Segment Start: DATA FOR THE TASK

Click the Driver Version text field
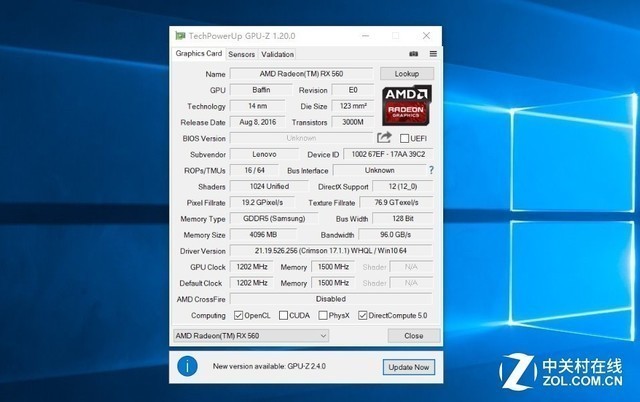The image size is (640, 402). click(x=331, y=250)
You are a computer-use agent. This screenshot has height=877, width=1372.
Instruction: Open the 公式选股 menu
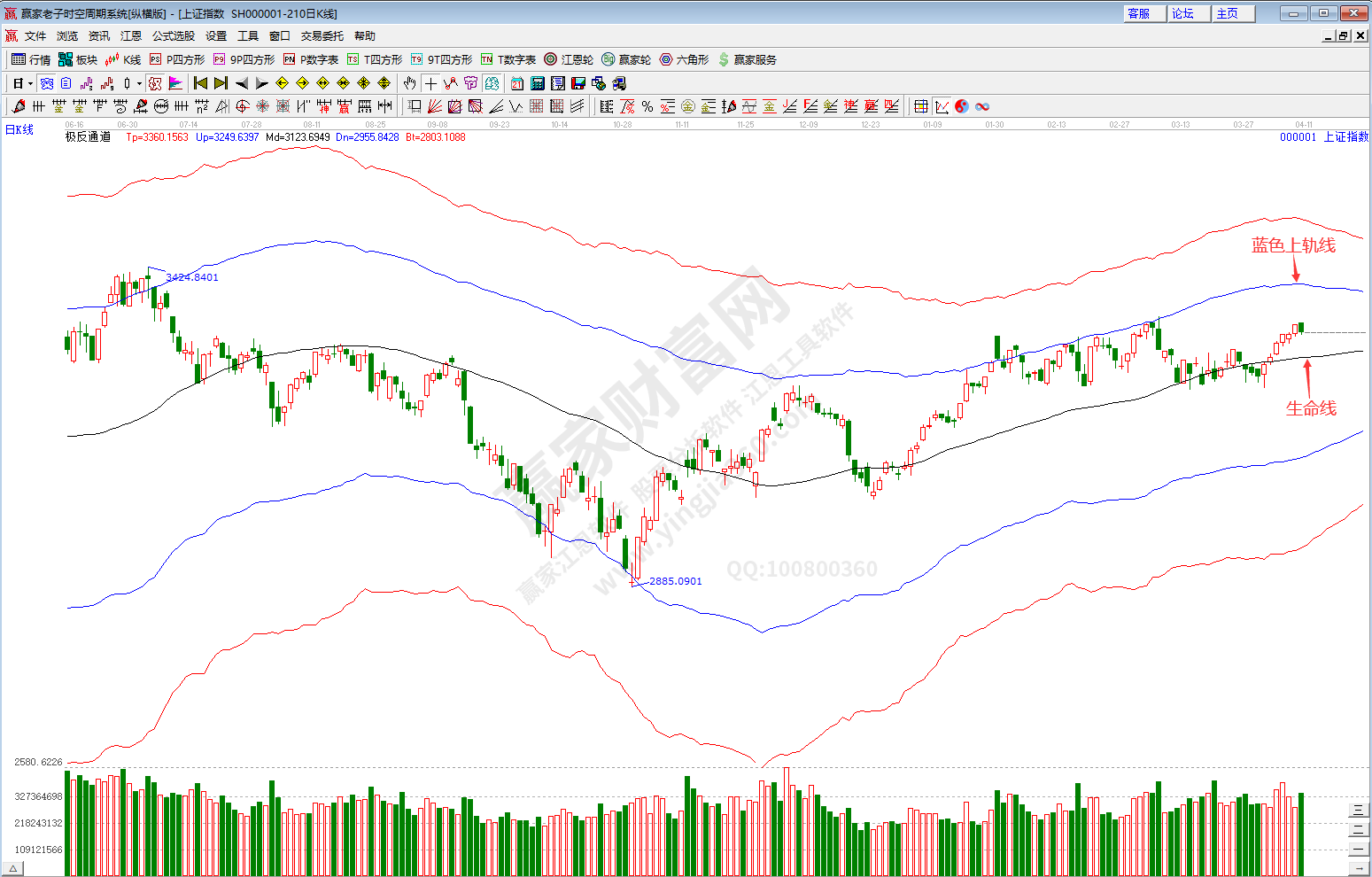click(173, 36)
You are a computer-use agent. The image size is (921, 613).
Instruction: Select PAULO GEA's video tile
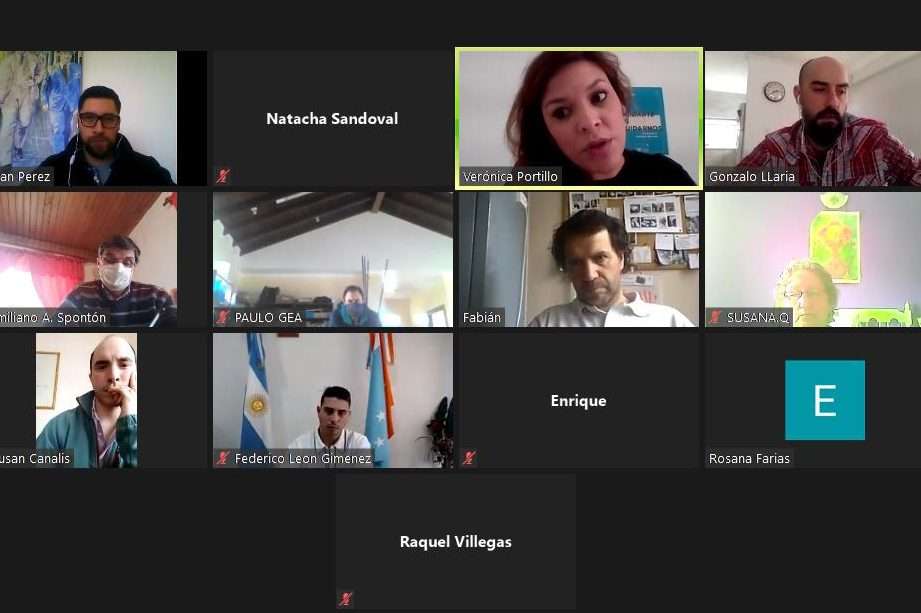(x=332, y=260)
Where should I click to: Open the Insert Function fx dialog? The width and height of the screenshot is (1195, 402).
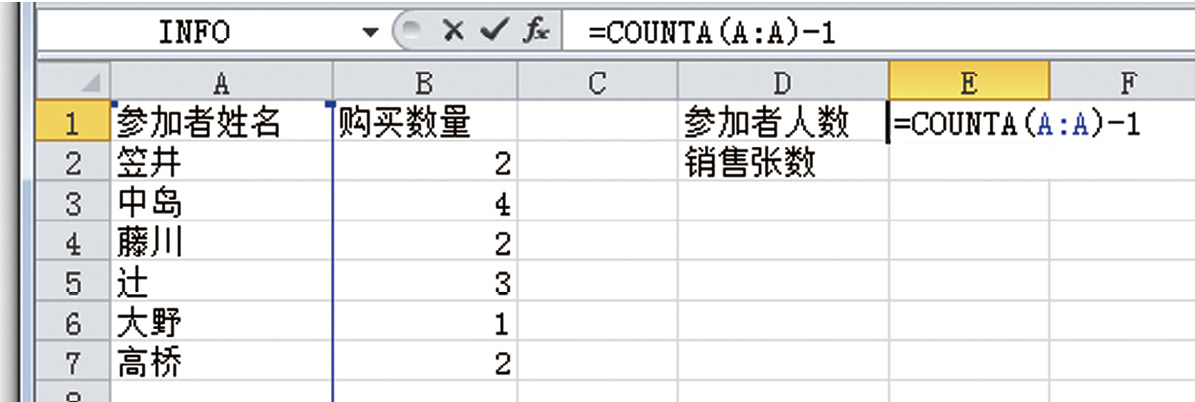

Segment End: DATA FOR THE TASK

- **ACTIVITY**:
Please reproduce exactly, and nothing more, the lines from the one containing "Instruction: Open the 公式选股 menu" through the last line of the entries, both included; pictures stay out.

- **EXERCISE RESPONSE**:
Instruction: Open the 公式选股 menu
click(173, 36)
You are a computer-use agent. The image size is (921, 613).
Instruction: Select PAULO GEA's video tile
(x=332, y=260)
Where should I click to: Open the Insert Function fx dialog? The width and height of the screenshot is (1195, 402).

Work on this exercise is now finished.